- **Work to be completed**
Copy each line, word for word, from the one with "You are a GUI" through the final line of the listing, but skip the pictures.

- **Data supplied**
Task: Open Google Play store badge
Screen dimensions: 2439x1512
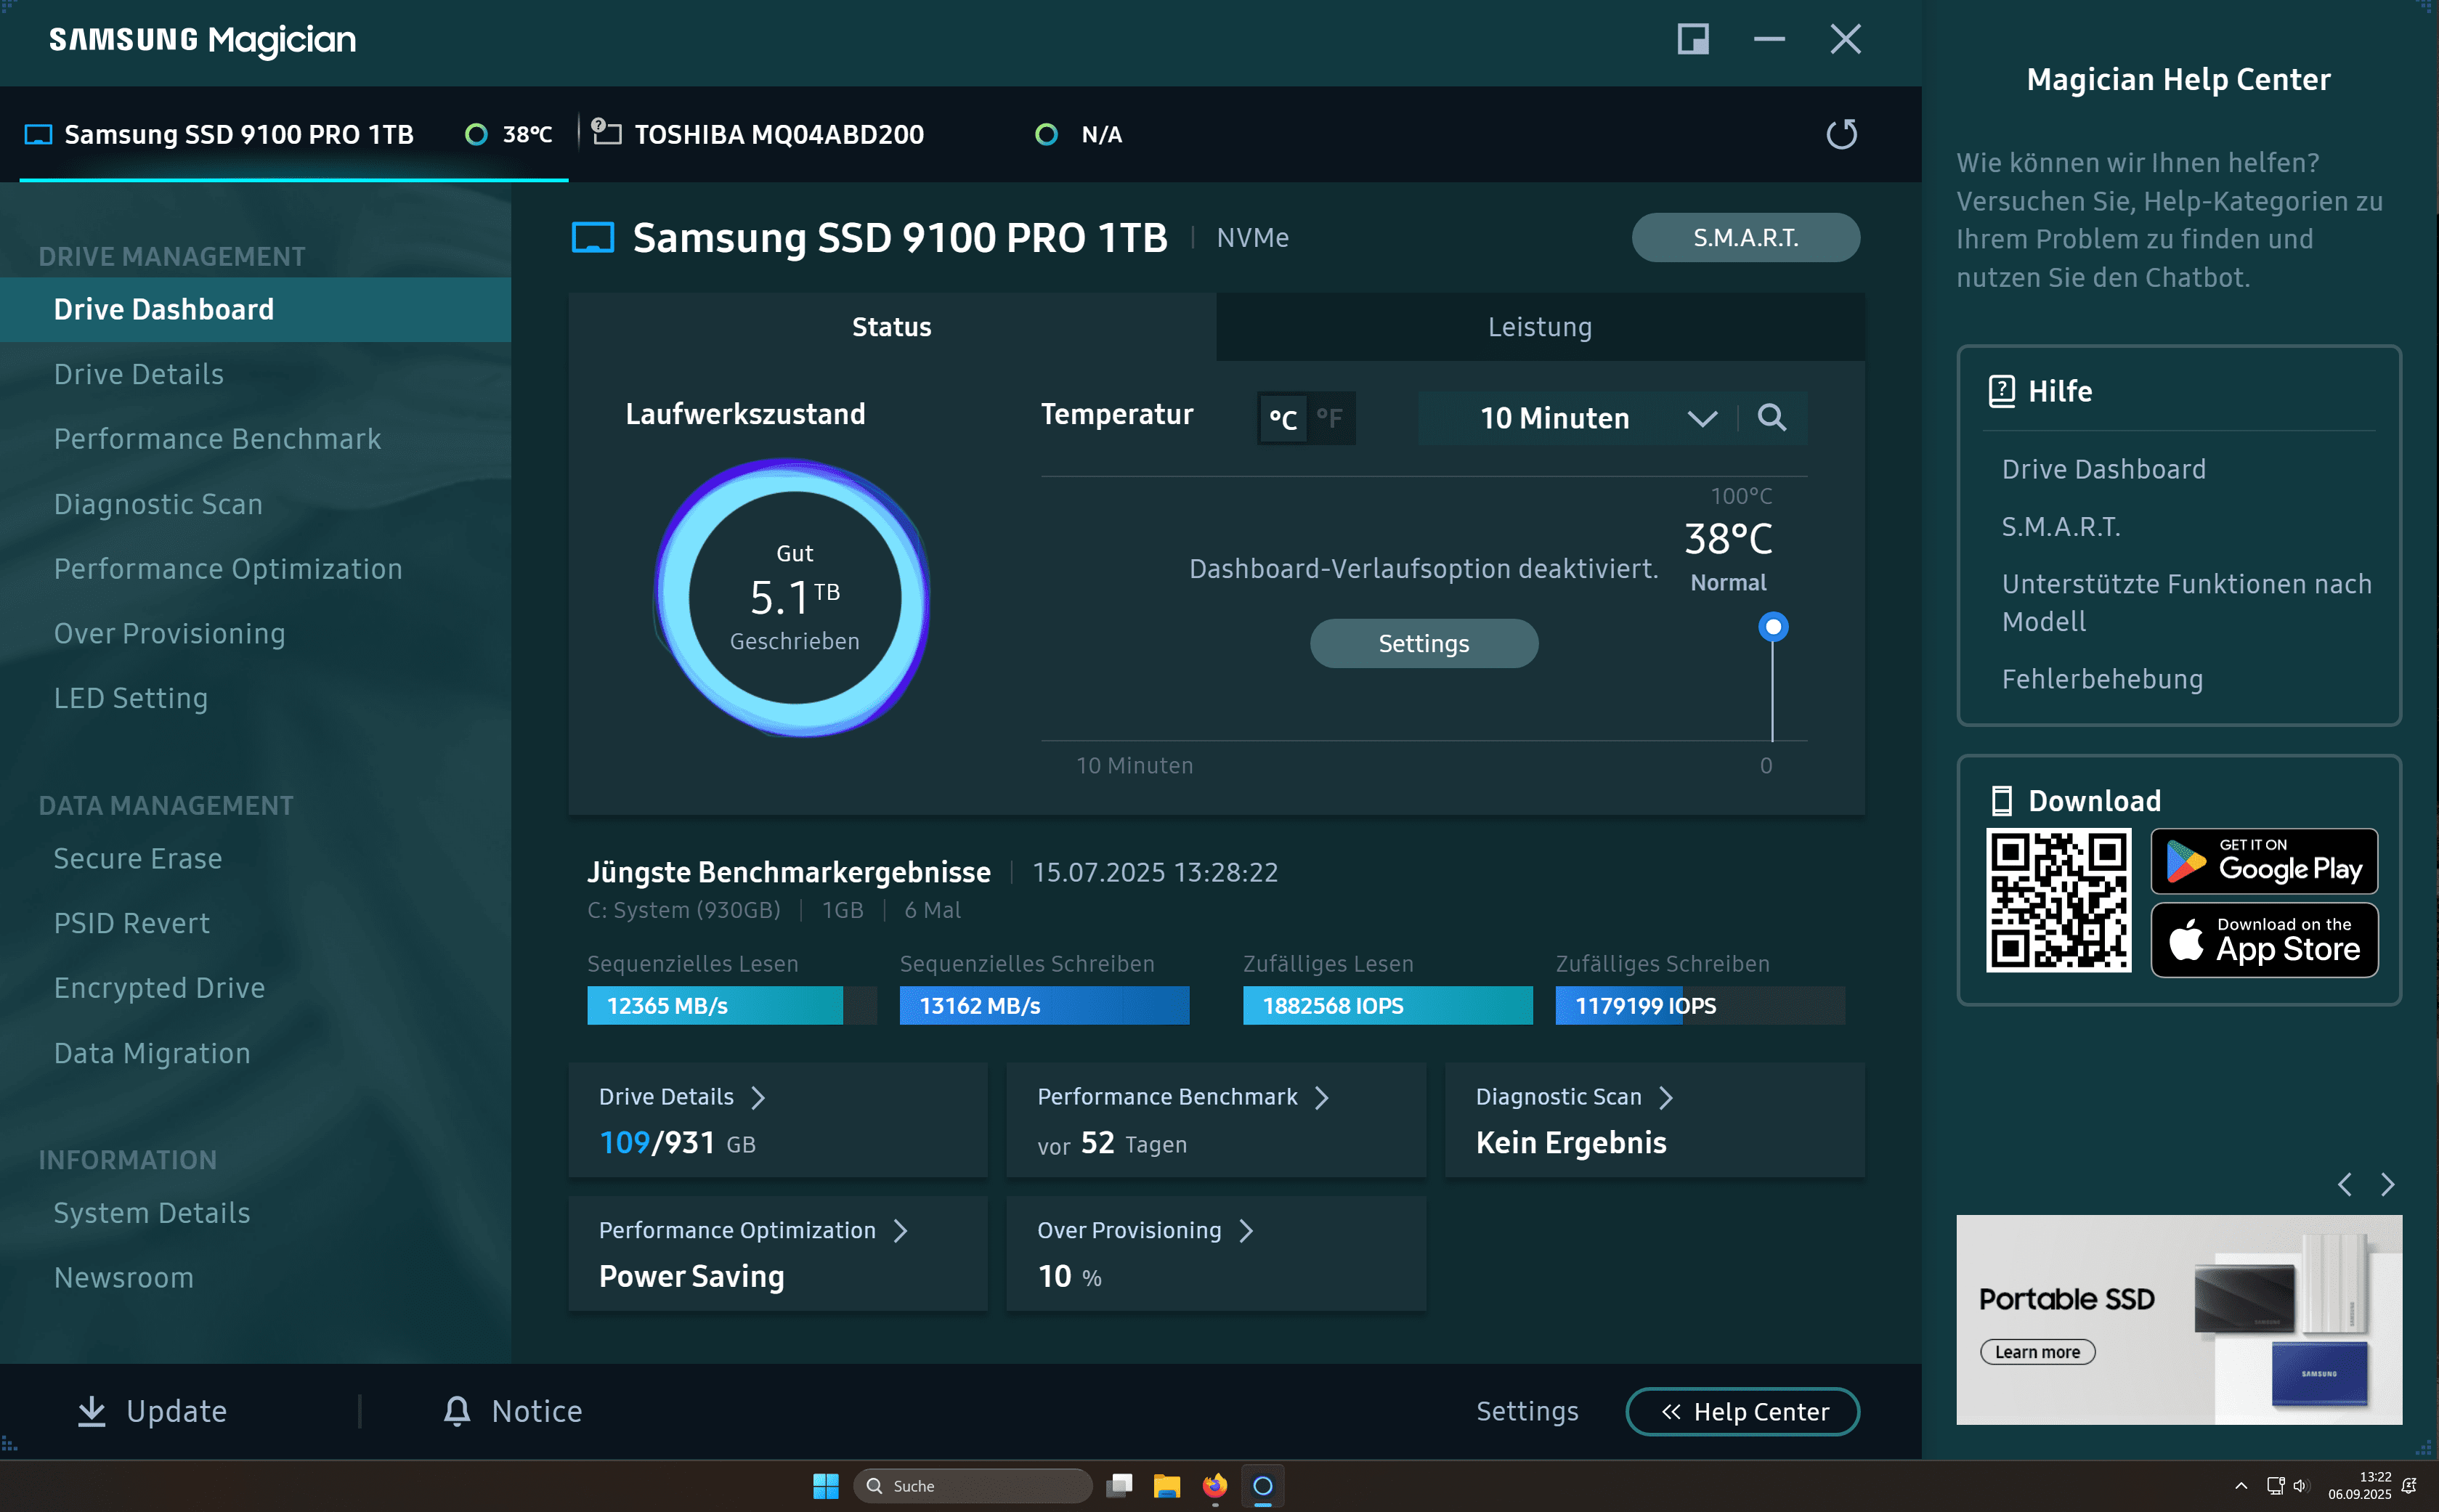Action: point(2264,861)
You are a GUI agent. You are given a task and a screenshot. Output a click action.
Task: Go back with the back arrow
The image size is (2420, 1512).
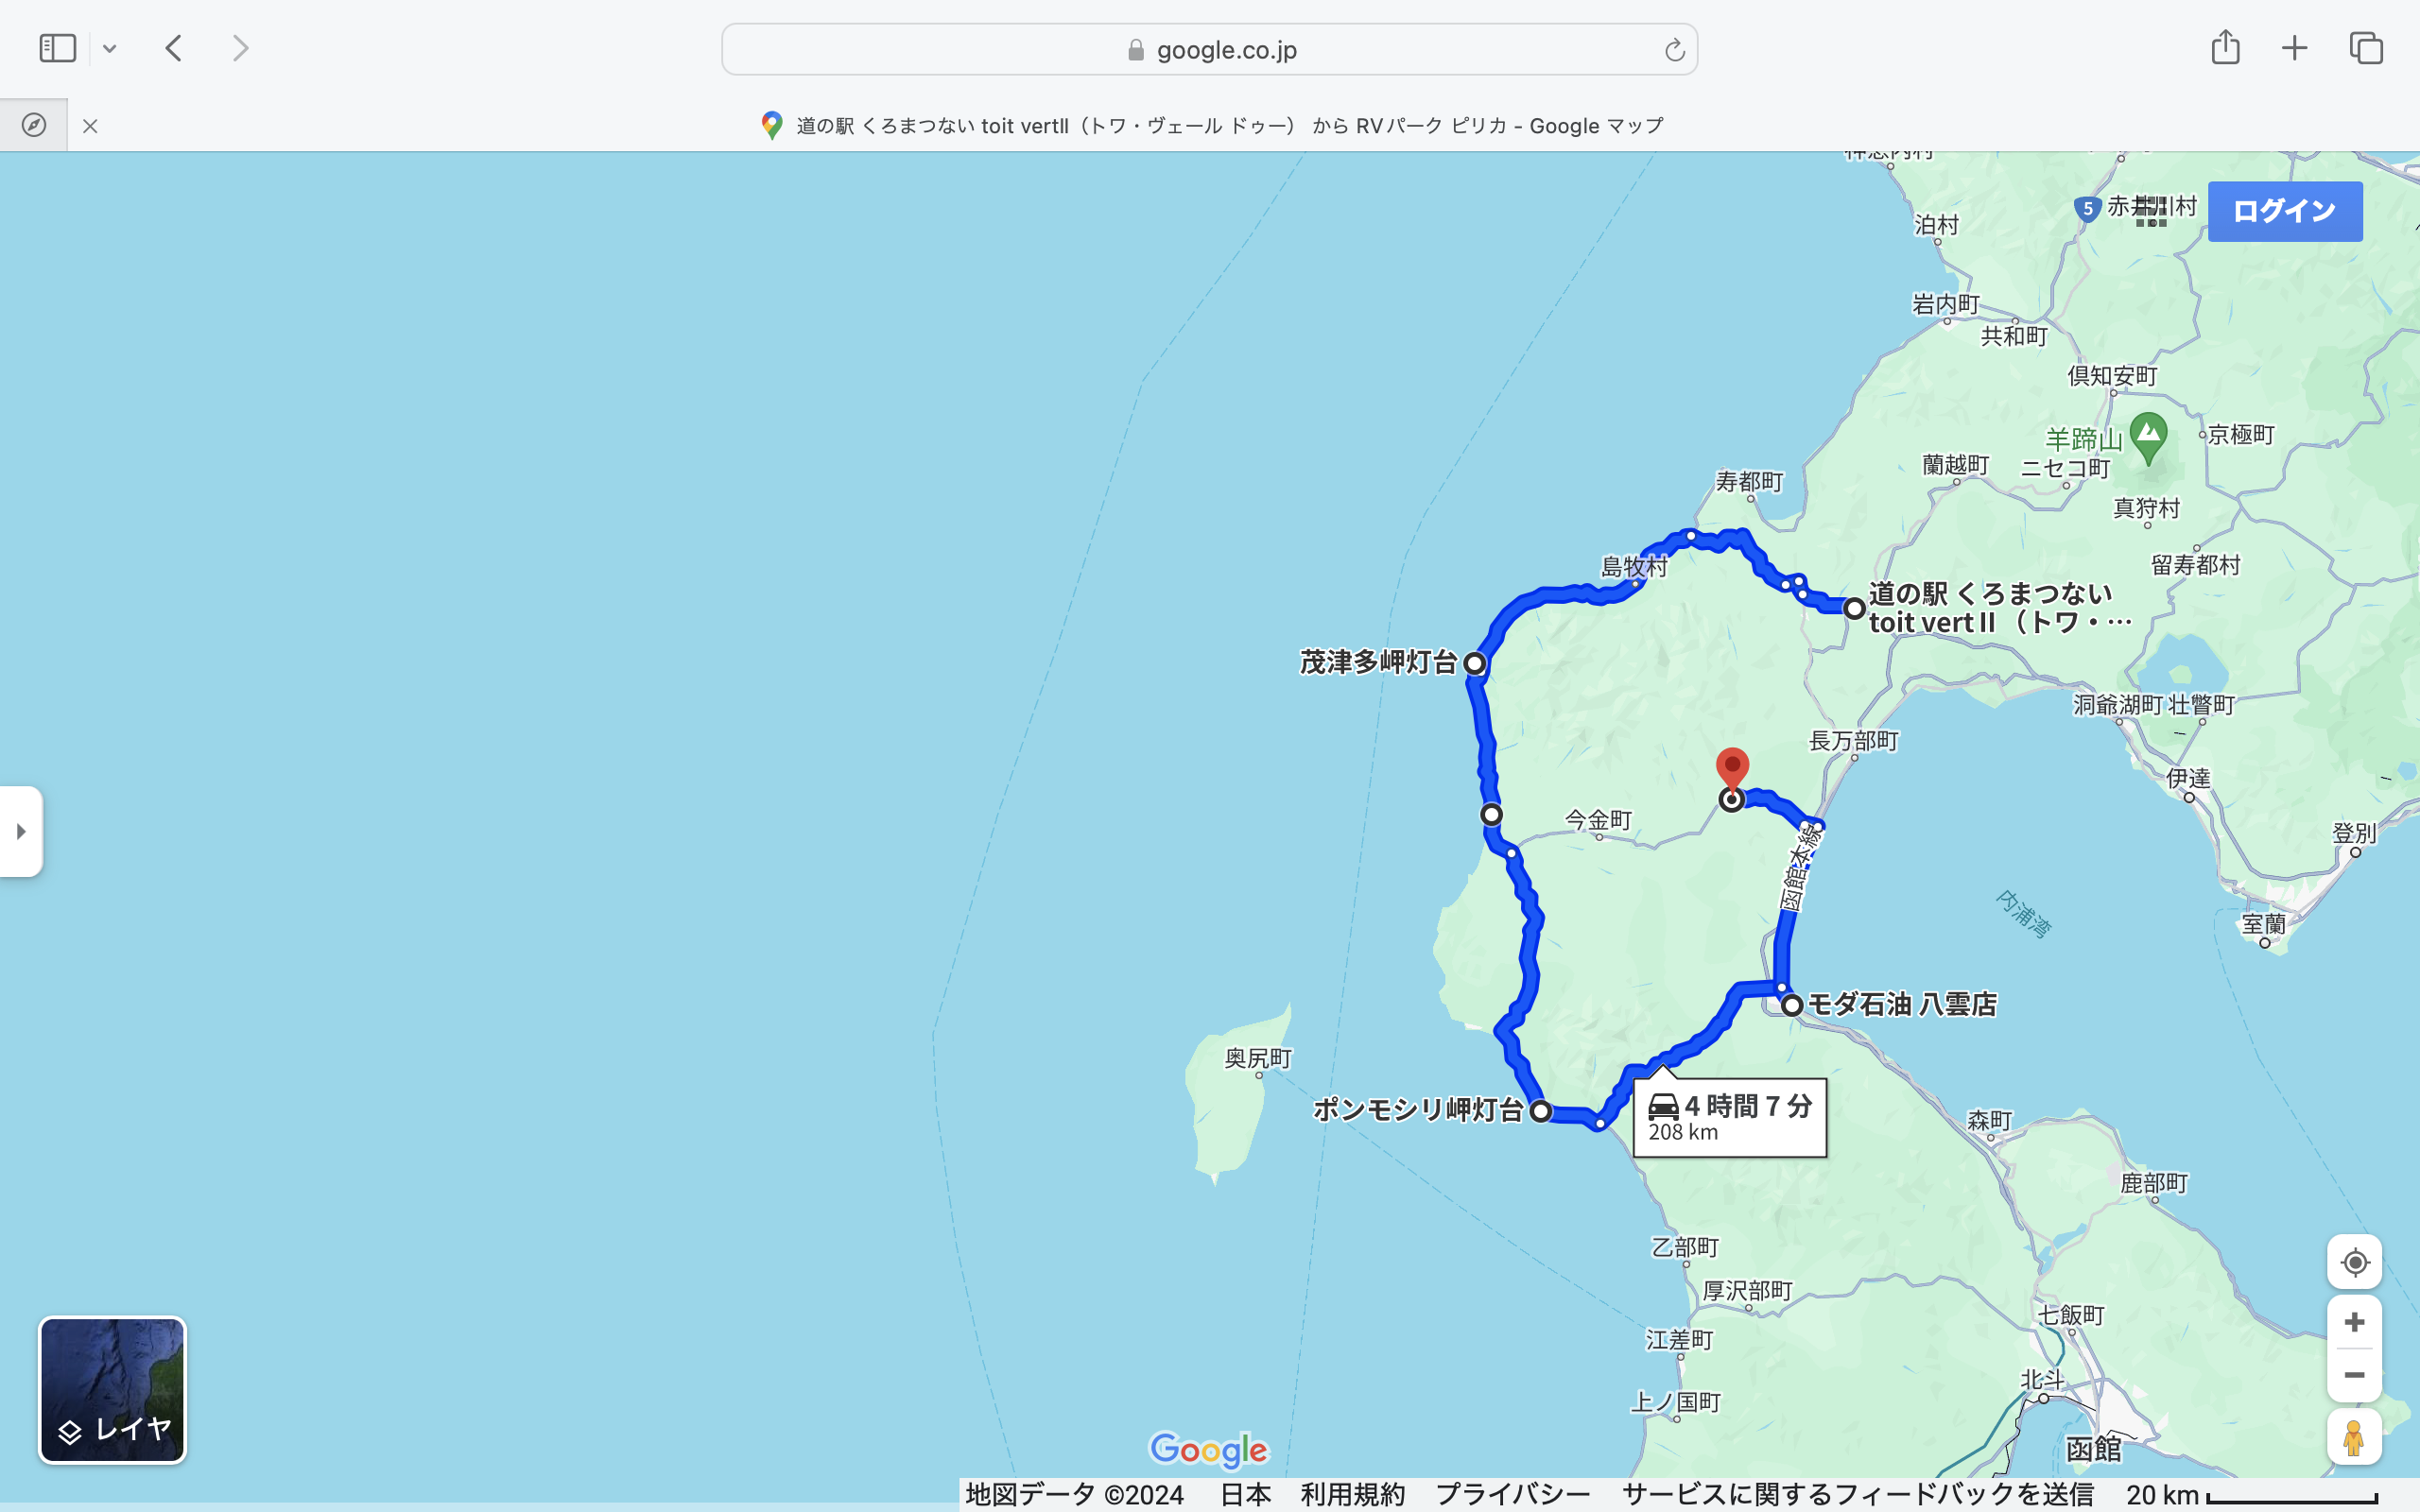coord(174,48)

- **Output for this exercise**
You are a GUI agent. You are given a task and a screenshot. Output a click action.
Task: Go back with the back arrow
The image size is (2420, 1512).
coord(174,48)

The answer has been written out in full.